**WORK TO COMPLETE:**
Produce a verbatim copy of the data below that contains no pictures.

**THE DATA:**
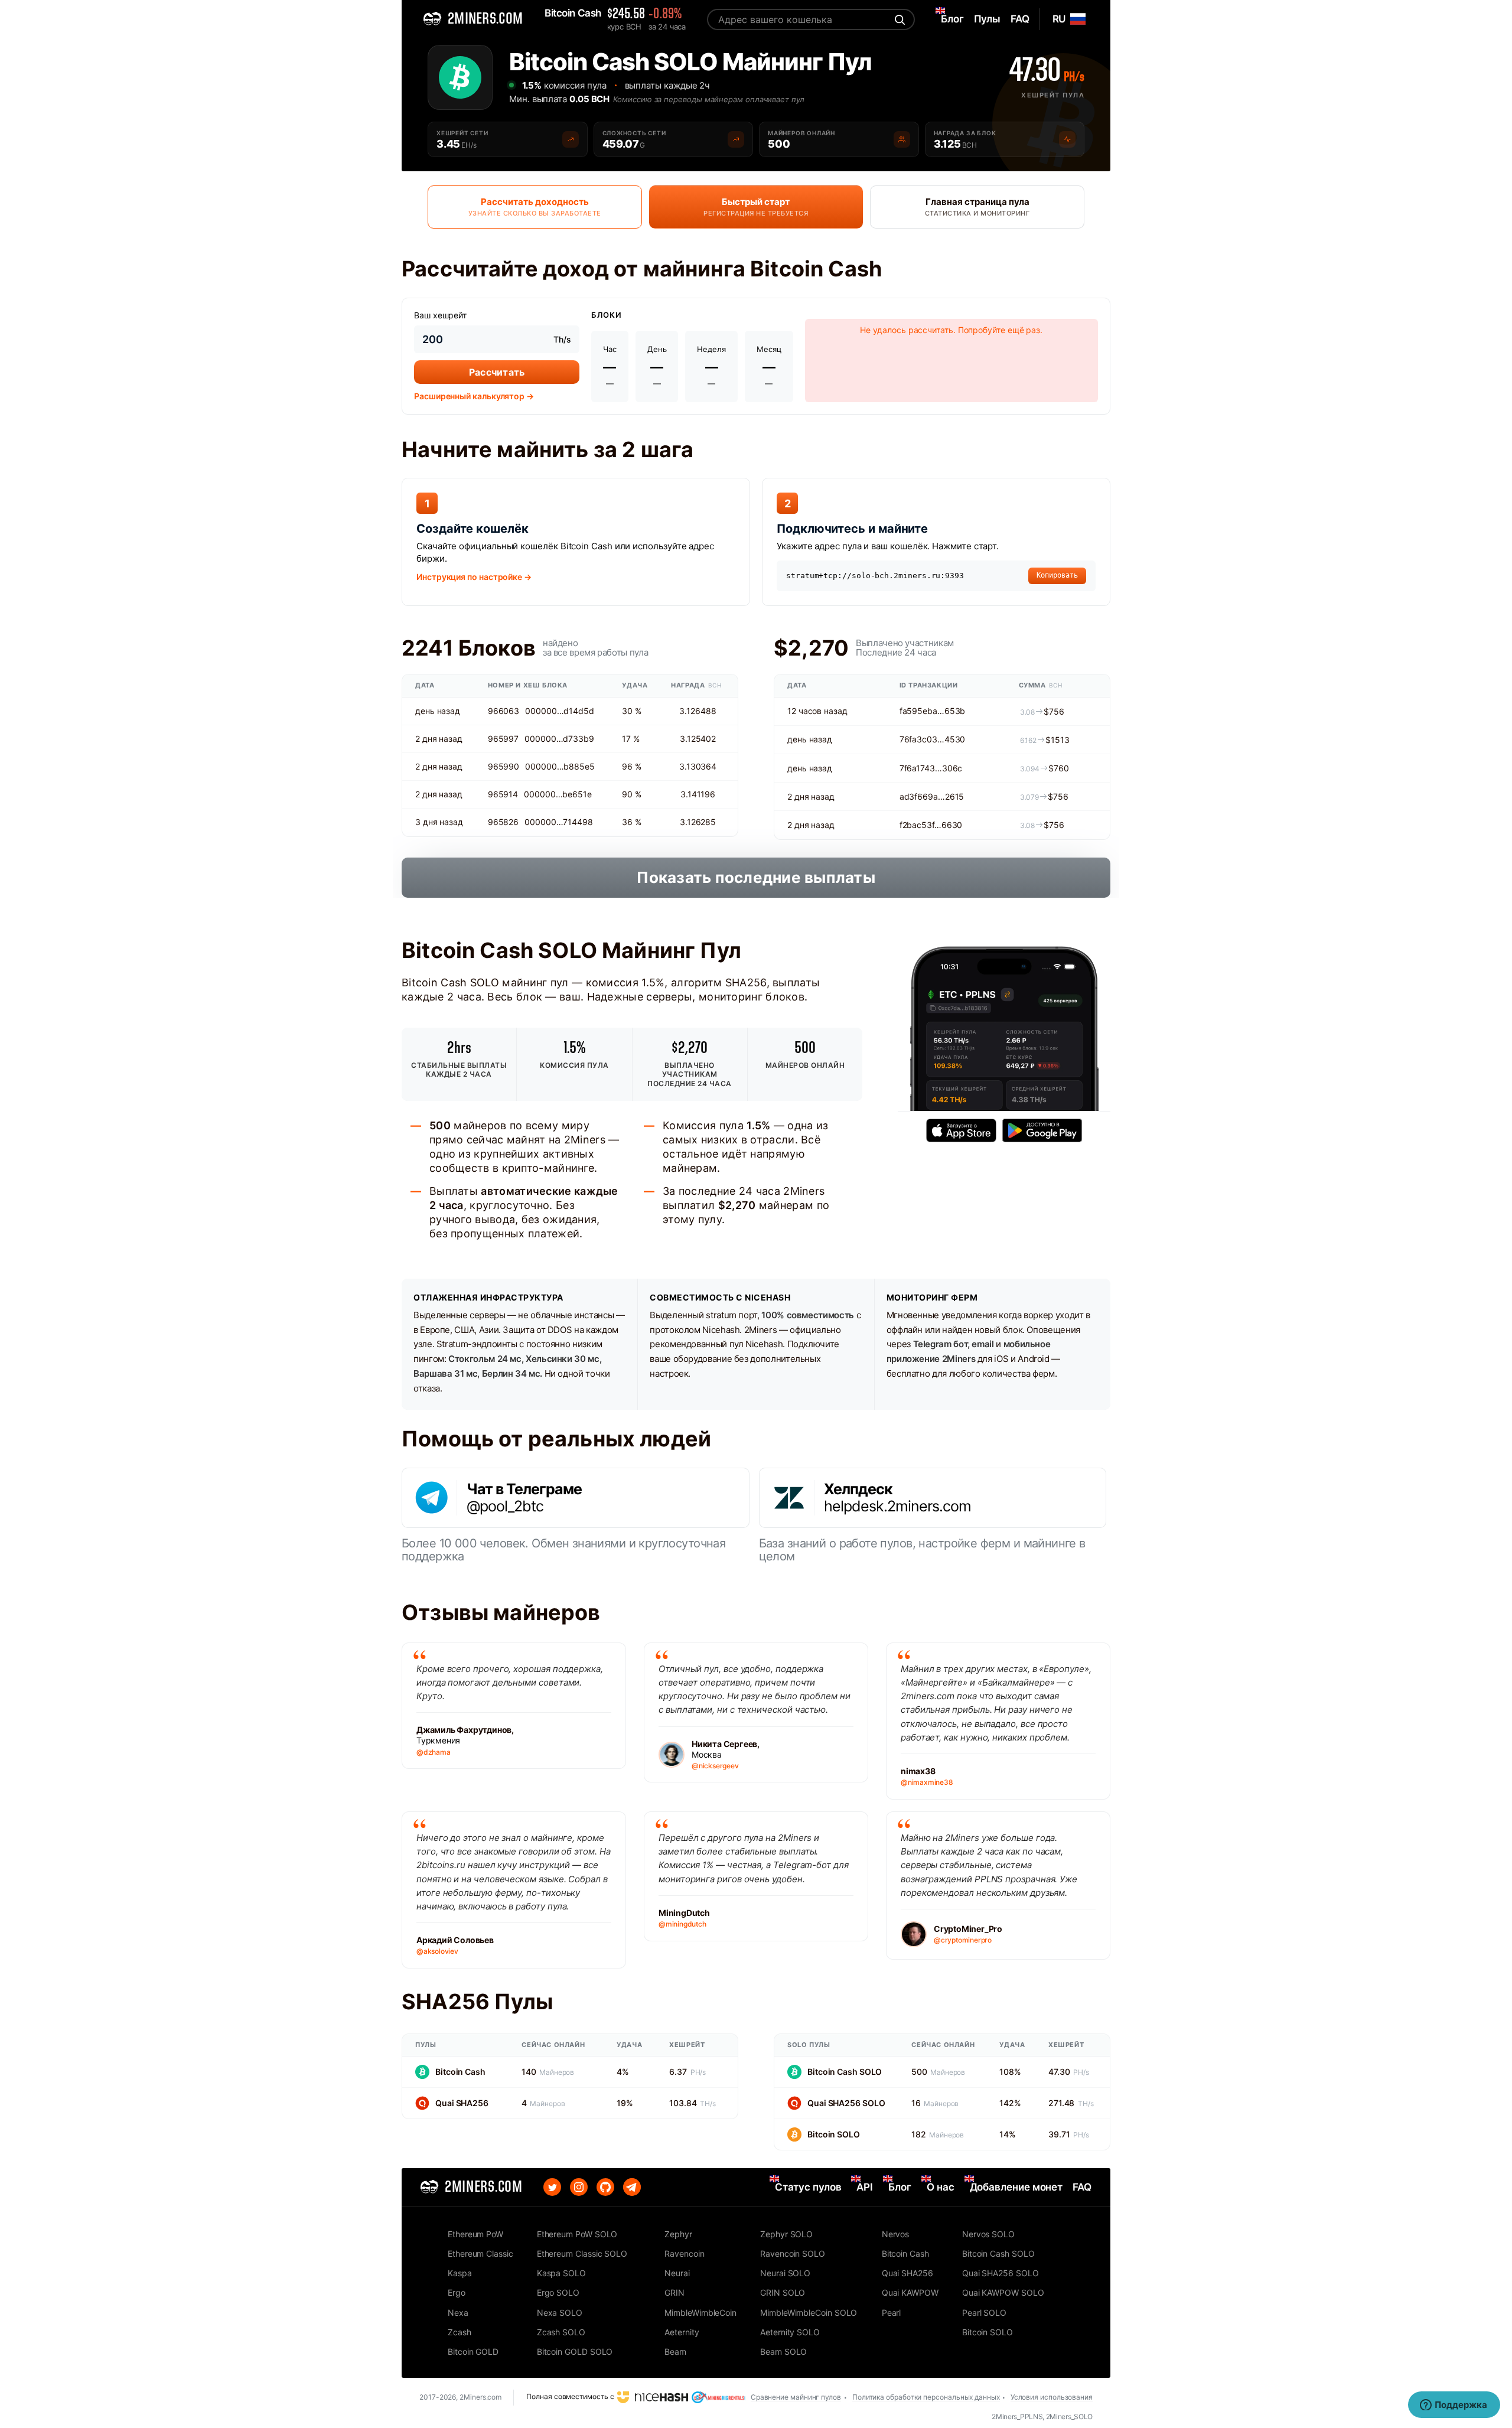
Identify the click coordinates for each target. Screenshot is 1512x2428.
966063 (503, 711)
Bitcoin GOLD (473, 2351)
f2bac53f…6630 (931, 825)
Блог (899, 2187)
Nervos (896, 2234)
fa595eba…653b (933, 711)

**RESPONSE FOR THIS EXERCISE:**
Identify the click coordinates for each target. Screenshot is 1512x2428.
966063 (503, 711)
Bitcoin GOLD (473, 2351)
f2bac53f…6630 (931, 825)
Блог (899, 2187)
Nervos (896, 2234)
fa595eba…653b (933, 711)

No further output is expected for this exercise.